A leading loyalist paramilitary has been charged with the murder of a rival during a feud eight years ago.
Mark Haddock, who is linked to the Ulster Volunteer Force, is charged with the murder of Tommy English, a member of the Ulster Defence Association.
Haddock was arrested in prison yesterday where he is serving a 10-year sentence for assaulting a nightclub doorman.
The prosecution in this case confirmed that the evidence against Haddock came from two witnesses who had previously been charged with the murder of Tommy English.
Mr English, 40, was shot in front of his wife and children in north Belfast in October 2000.
Haddock has been named in court as a senior figure in the rival loyalist paramilitary group the UVA, which at the time was involved in a violent turf war with the UDA.
In January 2007 he was reported to have been a police Special Branch agent following the publication of an investigation by former Police Ombudsman Nuala O'Loan.

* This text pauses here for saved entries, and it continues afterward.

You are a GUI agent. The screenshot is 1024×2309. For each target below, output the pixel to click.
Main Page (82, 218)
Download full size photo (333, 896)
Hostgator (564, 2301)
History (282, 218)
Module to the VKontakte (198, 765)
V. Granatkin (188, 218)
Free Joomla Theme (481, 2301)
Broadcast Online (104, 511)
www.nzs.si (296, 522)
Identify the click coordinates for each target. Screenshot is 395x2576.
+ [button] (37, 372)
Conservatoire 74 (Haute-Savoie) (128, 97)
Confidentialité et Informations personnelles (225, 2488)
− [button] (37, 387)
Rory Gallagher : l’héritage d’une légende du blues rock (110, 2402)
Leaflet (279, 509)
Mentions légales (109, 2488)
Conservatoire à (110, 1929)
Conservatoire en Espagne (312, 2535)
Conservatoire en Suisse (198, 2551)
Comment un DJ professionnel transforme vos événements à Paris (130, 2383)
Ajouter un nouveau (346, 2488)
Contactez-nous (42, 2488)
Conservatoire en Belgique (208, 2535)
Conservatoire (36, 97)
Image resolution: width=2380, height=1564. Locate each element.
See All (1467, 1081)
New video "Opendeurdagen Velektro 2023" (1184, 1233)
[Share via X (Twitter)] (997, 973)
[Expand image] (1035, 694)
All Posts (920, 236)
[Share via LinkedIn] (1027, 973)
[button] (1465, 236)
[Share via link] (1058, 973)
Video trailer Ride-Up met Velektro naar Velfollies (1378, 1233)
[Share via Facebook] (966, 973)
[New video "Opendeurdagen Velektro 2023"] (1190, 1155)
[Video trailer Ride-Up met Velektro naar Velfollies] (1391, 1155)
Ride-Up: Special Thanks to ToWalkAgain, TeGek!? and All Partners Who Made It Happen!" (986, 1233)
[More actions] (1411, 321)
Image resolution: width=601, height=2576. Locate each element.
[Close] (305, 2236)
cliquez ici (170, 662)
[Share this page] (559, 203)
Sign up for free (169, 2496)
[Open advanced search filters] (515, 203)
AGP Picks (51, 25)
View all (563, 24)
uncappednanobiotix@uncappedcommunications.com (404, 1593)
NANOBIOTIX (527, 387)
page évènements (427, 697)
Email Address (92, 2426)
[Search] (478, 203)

She found that police colluded with Haddock's north Belfast UVF gang, a group that was behind more than a dozen murders in the area.
He was arrested at Maghaberry Prison in Co Antrim yesterday morning and taken to a police detention centre for questioning by officers belonging to the Historical Enquiries Team, a special unit set up to investigate unsolved killings during the Troubles.
Haddock survived a murder attempt in 2006, but was convicted of causing grievous bodily harm with intent and false imprisonment for attacking Trevor Gowdy outside a social club on the outskirts of Belfast in December 2002.
Last month, two brothers - David Stewart, 38, and Robert Stewart, 34, - from Newtownabbey, north Belfast, pleaded guilty to aiding and abetting Mr English's murder.
Both also admitted membership of the UVF.